Overteased and Underwhelmed
Sometimes teasers are like bad pick-up lines. And with the split-second decision your donor makes when she glances at your outer envelope, you don’t get a second chance to talk your way out of a poor first impression … you’ve already been round-filed.
In a recent two-week period, I received 58 pieces of mail. Discounting five self-mailer newsletters, all but four packages had teasers. Very few of them were understated.
Maybe that’s what made the teaser-free packages stand out. There are times, however — particularly with certain offers — when a teaser helps entice your recipient to open the package.
Three of the 49 packages with teasers offered back-end premiums, and all of them used photos or a description of the premium — an umbrella, a blue-footed booby plush and an “I AM POWERFUL!” scarf.
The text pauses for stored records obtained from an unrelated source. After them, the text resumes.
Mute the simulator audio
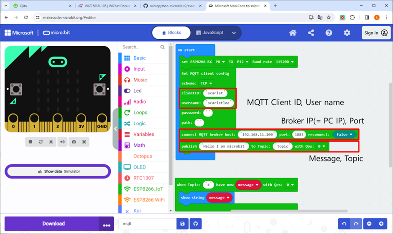The width and height of the screenshot is (393, 234). pos(62,142)
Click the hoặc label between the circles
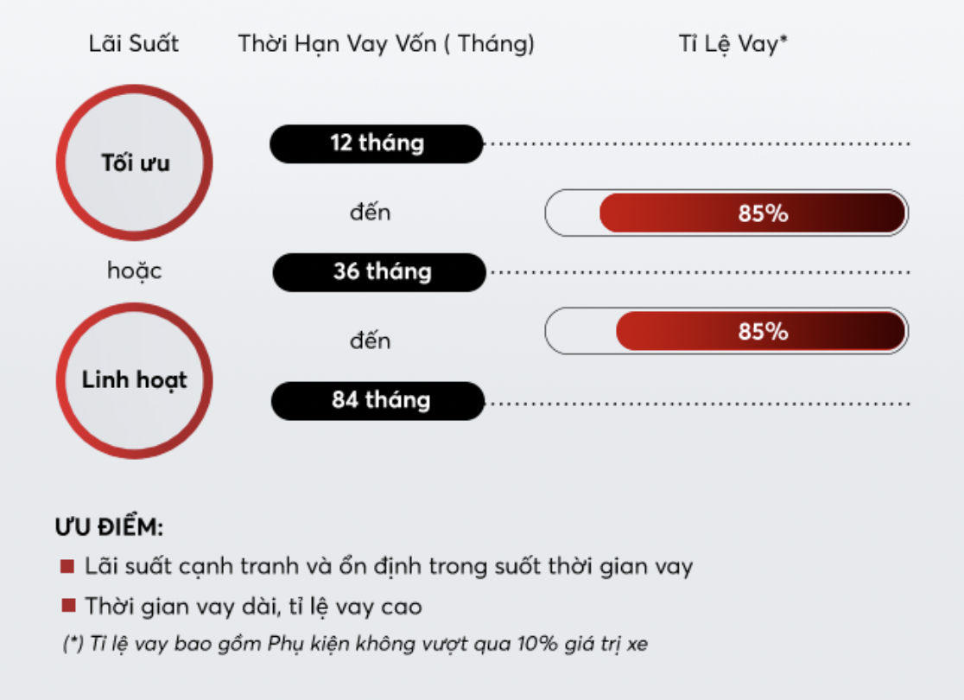Image resolution: width=964 pixels, height=700 pixels. tap(135, 271)
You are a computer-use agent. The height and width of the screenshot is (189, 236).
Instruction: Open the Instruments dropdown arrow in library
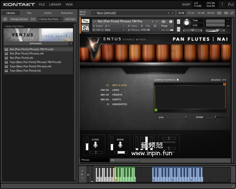[71, 43]
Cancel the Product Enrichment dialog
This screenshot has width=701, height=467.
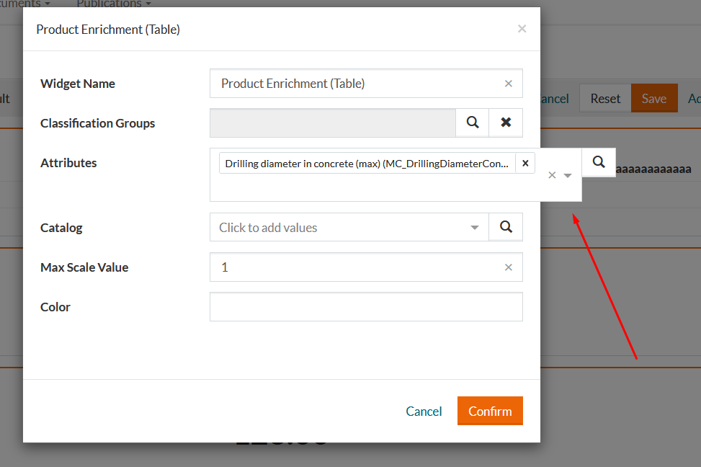click(424, 411)
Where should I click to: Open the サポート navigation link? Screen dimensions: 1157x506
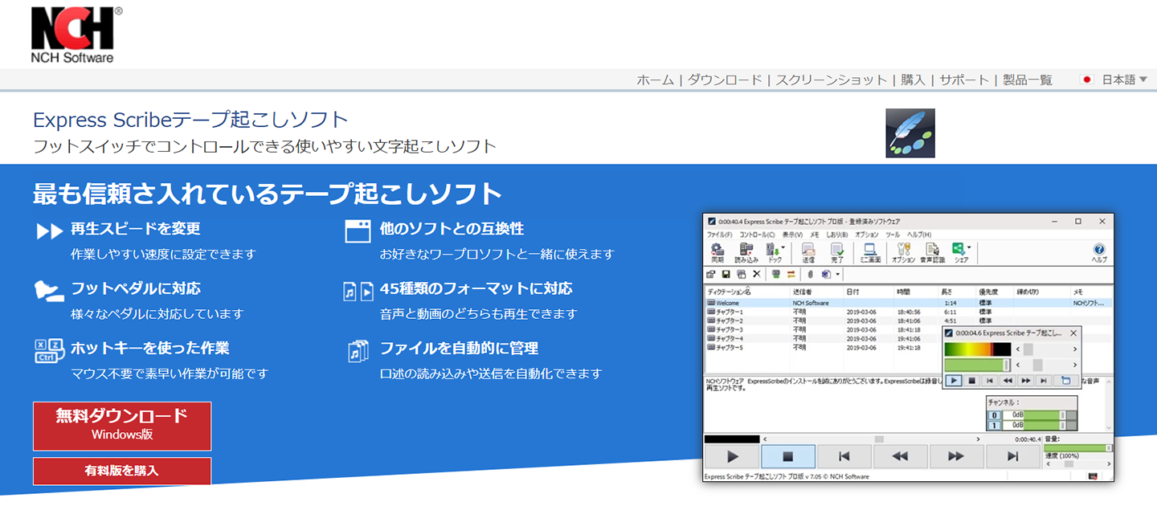coord(963,80)
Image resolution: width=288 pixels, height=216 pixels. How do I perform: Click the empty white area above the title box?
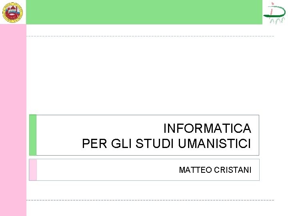[x=150, y=76]
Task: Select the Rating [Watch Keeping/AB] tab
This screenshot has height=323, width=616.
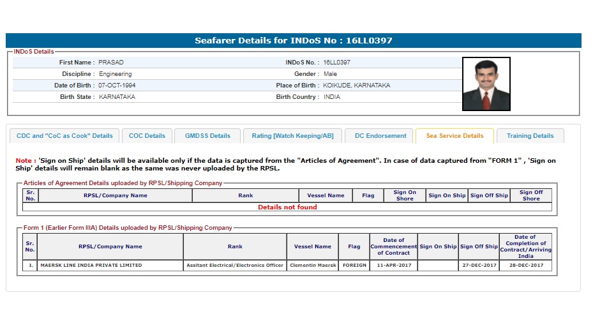Action: (292, 136)
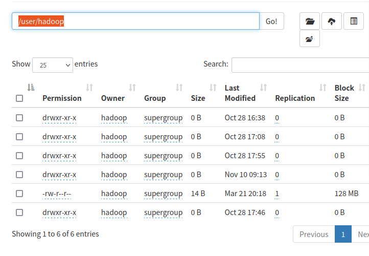Click the Previous pagination button
Screen dimensions: 369x256
314,234
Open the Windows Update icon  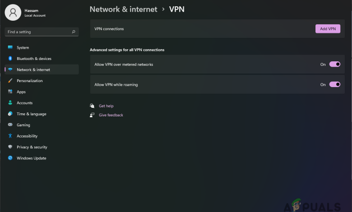10,158

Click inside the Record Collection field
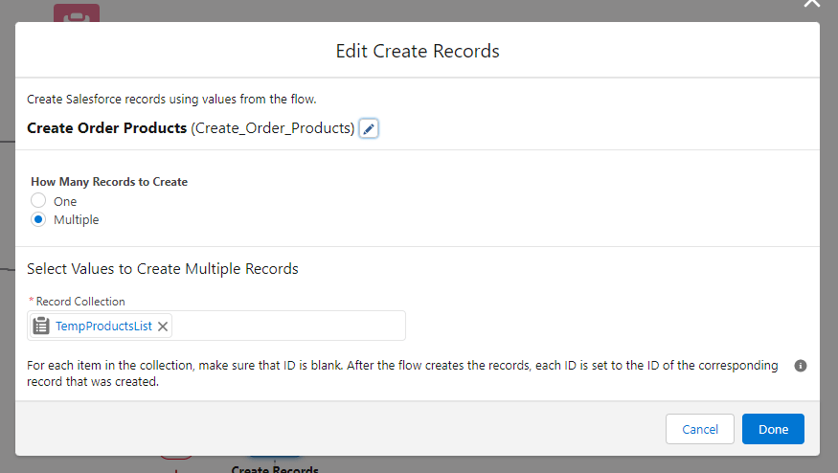coord(287,326)
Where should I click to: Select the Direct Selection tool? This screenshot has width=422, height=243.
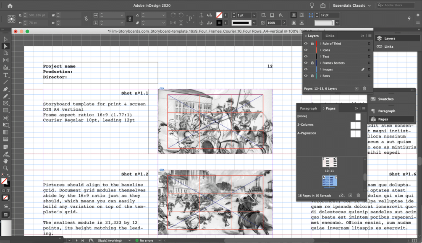coord(5,46)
With the six up-front premium packages, I received three sets of note cards, one zipper pull, a collection of wrapping paper and a bumper sticker. Interestingly, four of the six packages teased with a line about a “gift” or “surprise” enclosed; two said exactly what was offered inside.
I’m not sure how well bumper stickers are working these days, but I have hopes for Sen. Harry Reid’s effort. The bumper sticker he sent me reads, “Give ’Em Hell Harry” with his Web site address.
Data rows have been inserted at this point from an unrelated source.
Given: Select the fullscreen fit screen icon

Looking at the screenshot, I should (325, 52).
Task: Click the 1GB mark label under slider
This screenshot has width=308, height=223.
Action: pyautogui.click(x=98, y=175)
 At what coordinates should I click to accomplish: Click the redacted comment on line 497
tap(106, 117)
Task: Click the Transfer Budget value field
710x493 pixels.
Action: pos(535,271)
Like premium offers, there are a few other classics that likely benefit from a teaser. Three teasers announced matching-gift offers — one was an annual fund, and two were personalized, local, door-to-door/neighbor-helping-neighbor drive teasers.
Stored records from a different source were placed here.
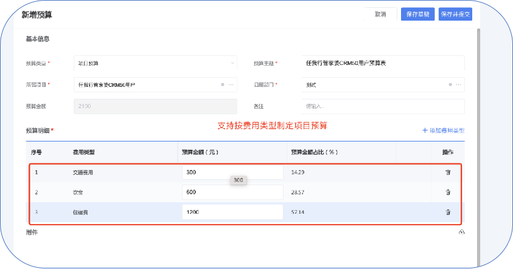Click the attachment upload icon
The image size is (513, 269).
[461, 232]
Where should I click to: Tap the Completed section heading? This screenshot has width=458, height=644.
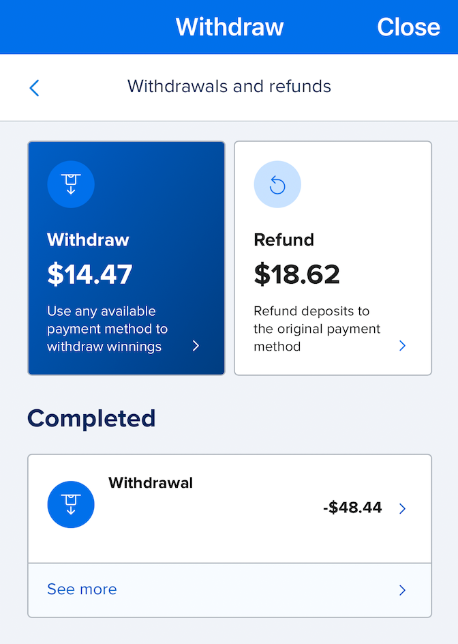click(x=91, y=418)
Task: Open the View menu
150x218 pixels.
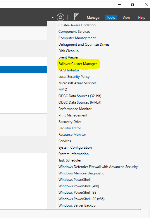Action: [x=126, y=18]
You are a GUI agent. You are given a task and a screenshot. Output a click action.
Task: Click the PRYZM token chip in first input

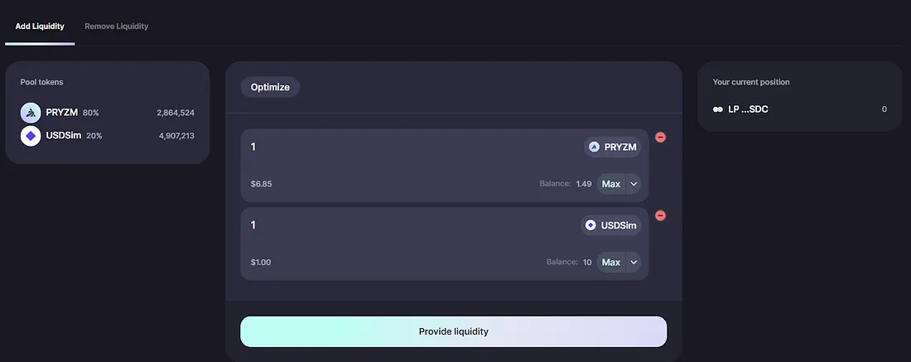(612, 147)
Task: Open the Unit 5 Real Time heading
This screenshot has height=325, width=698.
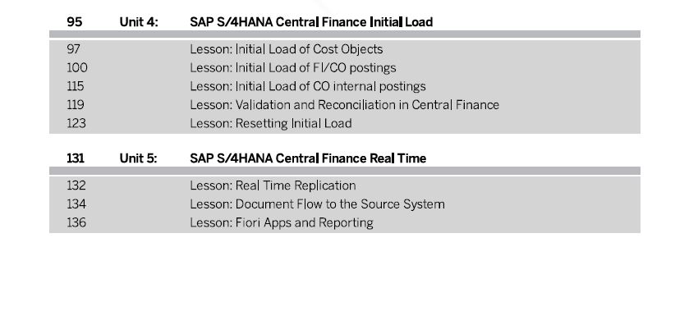Action: click(x=308, y=158)
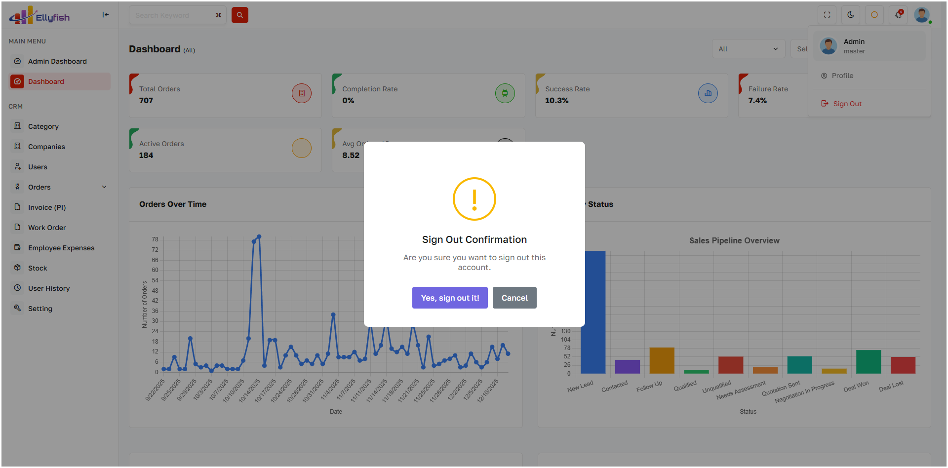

Three packages showed colorful membership cards through a second window in addition to using teasers pointing out the card, along with other directions and information about the contents of the packages.
After that, the teasers are a free-for-all. And not all good. Many did nothing but announce the fact that inside the envelope is a solicitation. Some teasers tried to be clever; others were real head scratchers.